Fagan describes three phases of the human relationship with water. In the first stage, water is an unreliable, often scarce, and highly valued resource. This value is reflected in the careful management, ritual, and even sacred reverence of water. In the second stage, from the Industrial Revolution to our own day, water is a commodity, little considered and treated as if it were superabundant. In the emerging stage, water is a finite resource we need to conserve.
Most of the book is covers the first stage. He discusses the historic relationship and management of water from around the world. Some of these were famous for their extensive management of water, sometimes with equally extensive infrastructure, such as the Egyptian and Romans. Others are lesser known, like the highly ritualistic and religious Balinese system that is still operating. Some we know relatively little about in spite of their antiquity, such as the pre-Columbian Mayan and Andean cultures.
Because of this approach, Elixir is also a work of cultural and physical geography. The reader can, in imagination, travel the world and see how civilizations are shaped by the sometimes harsh realities of the environment and how humans shape their environment.
The commodity stage is covered much more briefly. To be fair, it is only a few hundred years old. It is our age, when technology has allowed us to reach ever more difficult and remote sources of water. Even in the industrial era, not everyplace has had truly abundant water. Fagan points to arid and semiarid regions of Africa and Asia as locations poised on exhausting their water. This is an issue in the United States, too, especially in the southwest, where politics and unrealistic optimism have trumped wisdom and reality for more than a century.
For the stage we are entering, the issue becomes conservation and sustainability. Acknowledging that we are using our fresh water supply faster than it is regenerated, especially in some parts of the world, and making changes to our practices an technology, will require another cultural shift if we are to have sustainable water supplies.
When it comes to sustainability, I was surprised how much faith Fagan expressed in technology and human ingenuity. Even so, he implies that we should look to our past.
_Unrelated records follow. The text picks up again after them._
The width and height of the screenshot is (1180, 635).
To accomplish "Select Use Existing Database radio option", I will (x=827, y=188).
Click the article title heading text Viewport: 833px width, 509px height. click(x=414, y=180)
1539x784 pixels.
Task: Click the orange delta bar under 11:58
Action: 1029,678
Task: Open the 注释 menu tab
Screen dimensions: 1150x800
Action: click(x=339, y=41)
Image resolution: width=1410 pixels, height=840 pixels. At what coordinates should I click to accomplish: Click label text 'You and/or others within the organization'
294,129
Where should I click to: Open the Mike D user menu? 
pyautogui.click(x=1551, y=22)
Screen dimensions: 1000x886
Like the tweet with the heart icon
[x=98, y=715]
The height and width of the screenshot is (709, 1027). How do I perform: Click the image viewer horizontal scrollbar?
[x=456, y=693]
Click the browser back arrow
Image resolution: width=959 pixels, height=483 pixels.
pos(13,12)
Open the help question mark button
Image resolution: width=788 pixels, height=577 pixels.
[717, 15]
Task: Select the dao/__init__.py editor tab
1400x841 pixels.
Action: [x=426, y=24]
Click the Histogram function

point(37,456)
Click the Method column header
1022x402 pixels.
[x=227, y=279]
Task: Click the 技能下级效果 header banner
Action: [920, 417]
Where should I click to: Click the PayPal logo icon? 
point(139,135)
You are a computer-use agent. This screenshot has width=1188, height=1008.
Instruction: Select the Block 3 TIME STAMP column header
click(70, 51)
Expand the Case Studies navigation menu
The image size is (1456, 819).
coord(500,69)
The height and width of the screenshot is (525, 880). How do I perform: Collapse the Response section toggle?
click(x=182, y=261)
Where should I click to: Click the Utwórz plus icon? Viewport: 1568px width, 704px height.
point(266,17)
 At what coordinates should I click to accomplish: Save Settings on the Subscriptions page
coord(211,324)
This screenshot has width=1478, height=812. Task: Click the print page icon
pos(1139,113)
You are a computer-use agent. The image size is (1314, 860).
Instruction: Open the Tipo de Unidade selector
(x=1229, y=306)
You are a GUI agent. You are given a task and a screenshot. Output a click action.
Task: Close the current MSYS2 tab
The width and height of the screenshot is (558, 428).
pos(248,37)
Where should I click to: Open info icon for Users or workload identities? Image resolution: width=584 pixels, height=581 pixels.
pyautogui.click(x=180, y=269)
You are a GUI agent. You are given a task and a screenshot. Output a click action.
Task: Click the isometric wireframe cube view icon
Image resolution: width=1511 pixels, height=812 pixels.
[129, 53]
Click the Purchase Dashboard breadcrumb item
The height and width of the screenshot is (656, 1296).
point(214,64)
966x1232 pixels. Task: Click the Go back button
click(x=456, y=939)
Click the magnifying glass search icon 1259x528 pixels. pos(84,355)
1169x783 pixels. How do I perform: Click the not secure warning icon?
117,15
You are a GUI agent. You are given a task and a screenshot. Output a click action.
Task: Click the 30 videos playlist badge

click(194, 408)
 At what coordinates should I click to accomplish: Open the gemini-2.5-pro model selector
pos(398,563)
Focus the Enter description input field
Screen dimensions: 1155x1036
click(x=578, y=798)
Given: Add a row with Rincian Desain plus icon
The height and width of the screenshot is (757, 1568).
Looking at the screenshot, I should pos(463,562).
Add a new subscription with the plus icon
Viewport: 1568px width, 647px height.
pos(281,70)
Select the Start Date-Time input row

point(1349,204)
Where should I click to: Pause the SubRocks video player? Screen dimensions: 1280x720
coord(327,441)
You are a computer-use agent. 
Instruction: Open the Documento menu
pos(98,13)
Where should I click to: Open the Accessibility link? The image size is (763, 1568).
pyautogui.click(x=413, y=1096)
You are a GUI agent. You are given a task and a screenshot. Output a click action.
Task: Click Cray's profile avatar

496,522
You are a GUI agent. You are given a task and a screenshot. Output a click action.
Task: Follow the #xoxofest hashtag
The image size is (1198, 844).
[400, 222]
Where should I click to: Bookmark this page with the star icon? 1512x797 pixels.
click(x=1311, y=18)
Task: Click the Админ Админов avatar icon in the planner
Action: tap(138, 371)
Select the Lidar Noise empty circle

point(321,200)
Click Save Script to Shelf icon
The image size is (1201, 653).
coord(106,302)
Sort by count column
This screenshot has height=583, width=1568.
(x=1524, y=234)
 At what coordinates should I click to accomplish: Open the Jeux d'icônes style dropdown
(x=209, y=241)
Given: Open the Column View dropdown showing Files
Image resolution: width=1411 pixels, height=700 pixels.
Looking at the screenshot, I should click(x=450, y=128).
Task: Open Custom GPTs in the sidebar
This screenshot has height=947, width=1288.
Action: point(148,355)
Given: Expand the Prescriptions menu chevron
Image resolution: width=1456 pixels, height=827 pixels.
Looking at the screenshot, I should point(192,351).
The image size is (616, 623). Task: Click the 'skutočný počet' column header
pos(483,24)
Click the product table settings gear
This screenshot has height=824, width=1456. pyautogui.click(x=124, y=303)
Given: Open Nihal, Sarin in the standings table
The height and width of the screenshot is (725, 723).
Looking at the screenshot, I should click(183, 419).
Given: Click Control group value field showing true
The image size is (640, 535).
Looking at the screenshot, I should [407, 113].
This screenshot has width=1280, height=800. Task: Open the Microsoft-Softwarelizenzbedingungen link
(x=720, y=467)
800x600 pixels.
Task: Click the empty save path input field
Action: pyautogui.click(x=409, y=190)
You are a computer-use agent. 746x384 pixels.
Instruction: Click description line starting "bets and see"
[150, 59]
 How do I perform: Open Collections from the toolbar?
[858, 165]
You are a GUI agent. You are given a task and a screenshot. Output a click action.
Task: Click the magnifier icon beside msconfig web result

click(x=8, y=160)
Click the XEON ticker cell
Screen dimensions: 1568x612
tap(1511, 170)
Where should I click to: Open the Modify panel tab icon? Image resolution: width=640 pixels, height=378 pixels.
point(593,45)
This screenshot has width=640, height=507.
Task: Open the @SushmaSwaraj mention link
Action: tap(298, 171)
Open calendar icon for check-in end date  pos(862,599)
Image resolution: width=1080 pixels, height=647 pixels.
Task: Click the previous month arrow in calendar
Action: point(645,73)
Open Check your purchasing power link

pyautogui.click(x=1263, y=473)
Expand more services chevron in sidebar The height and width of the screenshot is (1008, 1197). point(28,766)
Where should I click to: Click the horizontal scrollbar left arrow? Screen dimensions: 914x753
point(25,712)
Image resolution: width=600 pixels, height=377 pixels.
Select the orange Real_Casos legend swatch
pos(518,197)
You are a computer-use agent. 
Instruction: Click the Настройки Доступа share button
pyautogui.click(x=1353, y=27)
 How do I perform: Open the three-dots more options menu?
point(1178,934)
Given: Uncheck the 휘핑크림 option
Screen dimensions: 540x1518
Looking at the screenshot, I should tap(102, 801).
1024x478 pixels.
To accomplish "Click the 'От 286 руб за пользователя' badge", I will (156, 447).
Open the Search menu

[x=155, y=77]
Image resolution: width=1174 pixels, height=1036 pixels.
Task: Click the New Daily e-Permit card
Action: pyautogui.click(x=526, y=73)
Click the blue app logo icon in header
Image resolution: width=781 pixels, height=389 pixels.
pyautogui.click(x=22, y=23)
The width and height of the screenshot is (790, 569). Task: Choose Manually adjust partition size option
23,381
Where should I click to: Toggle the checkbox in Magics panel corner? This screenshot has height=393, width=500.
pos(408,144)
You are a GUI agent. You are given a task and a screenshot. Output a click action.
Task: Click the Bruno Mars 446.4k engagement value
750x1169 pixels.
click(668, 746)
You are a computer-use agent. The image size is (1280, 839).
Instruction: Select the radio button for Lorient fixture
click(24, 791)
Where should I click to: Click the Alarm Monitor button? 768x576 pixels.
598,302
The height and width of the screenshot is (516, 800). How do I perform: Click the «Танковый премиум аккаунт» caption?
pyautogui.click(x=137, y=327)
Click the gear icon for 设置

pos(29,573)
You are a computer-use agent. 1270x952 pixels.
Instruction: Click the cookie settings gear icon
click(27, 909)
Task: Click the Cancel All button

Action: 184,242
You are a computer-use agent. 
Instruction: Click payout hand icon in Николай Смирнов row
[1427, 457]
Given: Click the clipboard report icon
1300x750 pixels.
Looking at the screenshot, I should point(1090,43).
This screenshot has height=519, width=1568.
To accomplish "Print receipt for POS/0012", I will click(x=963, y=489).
In the early stage of our relationship with water, we valued it, even reverenced it, immensely. It is time to place a high value on water again, even without religious aspects. Also, in the past water management was a very local affair, and surprisingly democratic. Though few of the governments Fagan discusses were democracies, they had mechanisms for hearing and considering the needs of everyone in the community. Even in empires with powerful central governments that built and managed extensive waterworks, community-based water management operated alongside, and often it was the food surpluses of these local, village-managed operations that made empire-building possible.